→ **PROMPT**: Could you copy exactly the line that contains "Task: Select the import" and every line after it to the end of the records, and nothing more?

[Saved data entries]
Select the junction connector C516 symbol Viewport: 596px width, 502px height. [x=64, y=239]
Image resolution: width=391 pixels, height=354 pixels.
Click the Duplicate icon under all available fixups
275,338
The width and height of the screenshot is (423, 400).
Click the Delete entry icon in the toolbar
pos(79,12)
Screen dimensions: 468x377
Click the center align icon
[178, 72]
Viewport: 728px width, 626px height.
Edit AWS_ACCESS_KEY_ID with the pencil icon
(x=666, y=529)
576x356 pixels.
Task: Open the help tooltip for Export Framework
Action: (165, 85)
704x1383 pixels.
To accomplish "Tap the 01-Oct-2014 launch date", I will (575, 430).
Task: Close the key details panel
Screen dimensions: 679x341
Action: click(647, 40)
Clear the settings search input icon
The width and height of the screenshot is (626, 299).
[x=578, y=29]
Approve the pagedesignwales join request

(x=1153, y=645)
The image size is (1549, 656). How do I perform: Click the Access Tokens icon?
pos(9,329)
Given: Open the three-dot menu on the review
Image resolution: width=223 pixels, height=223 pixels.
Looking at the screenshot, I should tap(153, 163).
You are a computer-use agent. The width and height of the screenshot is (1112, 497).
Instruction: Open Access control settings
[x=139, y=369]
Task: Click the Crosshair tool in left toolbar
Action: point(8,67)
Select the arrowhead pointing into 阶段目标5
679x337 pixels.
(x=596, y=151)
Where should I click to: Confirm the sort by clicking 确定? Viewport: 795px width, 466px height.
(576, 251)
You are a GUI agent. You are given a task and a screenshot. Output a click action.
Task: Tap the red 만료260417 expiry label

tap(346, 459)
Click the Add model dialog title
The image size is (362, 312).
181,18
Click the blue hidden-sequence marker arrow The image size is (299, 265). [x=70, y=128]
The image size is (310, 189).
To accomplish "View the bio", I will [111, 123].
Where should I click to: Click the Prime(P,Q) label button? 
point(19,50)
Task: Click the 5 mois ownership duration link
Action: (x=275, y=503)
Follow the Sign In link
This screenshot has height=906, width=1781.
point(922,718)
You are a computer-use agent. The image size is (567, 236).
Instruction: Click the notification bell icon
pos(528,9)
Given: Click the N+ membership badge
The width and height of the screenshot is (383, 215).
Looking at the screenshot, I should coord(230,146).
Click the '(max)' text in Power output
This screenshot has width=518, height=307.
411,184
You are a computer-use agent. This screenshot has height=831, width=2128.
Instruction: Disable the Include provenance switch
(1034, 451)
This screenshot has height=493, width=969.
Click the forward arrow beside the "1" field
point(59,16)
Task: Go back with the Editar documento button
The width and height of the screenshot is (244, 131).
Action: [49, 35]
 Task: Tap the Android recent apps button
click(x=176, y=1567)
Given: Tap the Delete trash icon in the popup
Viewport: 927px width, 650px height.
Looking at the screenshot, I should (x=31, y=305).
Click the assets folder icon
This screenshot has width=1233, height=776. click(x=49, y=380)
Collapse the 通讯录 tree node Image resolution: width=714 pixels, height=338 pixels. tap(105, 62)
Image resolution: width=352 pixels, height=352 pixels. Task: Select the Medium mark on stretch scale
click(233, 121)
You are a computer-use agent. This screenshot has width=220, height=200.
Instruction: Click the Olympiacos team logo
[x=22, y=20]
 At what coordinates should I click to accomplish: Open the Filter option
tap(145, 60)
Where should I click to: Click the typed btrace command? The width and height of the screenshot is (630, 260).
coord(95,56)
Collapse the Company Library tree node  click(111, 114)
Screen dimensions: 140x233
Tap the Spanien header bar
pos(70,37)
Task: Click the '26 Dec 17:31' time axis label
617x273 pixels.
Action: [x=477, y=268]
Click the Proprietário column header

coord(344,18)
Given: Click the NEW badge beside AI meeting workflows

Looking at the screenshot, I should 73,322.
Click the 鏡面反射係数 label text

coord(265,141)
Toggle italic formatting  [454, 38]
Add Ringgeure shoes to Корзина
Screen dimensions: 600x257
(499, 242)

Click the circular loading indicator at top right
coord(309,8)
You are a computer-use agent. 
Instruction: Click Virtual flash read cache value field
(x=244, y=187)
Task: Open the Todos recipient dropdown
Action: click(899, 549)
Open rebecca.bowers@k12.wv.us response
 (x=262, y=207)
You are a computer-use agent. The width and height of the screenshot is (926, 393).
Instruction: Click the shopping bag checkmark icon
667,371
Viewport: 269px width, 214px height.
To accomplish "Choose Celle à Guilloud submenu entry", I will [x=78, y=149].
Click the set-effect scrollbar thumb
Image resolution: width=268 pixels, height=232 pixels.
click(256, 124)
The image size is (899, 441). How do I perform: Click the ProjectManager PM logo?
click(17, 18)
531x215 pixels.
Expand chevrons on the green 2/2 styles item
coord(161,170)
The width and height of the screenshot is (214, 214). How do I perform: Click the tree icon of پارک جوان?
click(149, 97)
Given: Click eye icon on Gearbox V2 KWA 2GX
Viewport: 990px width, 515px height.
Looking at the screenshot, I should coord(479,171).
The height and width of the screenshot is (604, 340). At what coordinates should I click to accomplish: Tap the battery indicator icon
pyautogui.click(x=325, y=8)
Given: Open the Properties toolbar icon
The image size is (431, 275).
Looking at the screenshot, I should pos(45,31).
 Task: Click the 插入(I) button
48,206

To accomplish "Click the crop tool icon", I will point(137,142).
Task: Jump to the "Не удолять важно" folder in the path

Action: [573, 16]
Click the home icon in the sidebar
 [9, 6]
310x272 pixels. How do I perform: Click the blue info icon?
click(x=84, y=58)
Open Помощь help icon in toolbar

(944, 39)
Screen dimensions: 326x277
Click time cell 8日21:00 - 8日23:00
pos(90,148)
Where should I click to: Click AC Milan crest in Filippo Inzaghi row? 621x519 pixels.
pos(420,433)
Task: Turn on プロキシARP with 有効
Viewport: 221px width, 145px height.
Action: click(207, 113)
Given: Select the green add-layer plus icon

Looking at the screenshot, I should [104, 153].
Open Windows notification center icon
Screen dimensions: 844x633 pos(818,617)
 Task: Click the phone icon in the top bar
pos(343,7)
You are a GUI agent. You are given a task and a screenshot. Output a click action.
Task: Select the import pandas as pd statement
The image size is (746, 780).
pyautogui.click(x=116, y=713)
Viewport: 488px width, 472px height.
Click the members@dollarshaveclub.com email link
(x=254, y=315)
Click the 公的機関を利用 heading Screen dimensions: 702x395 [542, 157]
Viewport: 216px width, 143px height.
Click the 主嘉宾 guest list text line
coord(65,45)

→ **TASK OUTPUT**:
Task: Select the import pandas as pd statement
The image size is (746, 780).
pyautogui.click(x=116, y=713)
Viewport: 488px width, 472px height.
Click the members@dollarshaveclub.com email link
(x=254, y=315)
Click the 公的機関を利用 heading Screen dimensions: 702x395 [542, 157]
Viewport: 216px width, 143px height.
Click the 主嘉宾 guest list text line
coord(65,45)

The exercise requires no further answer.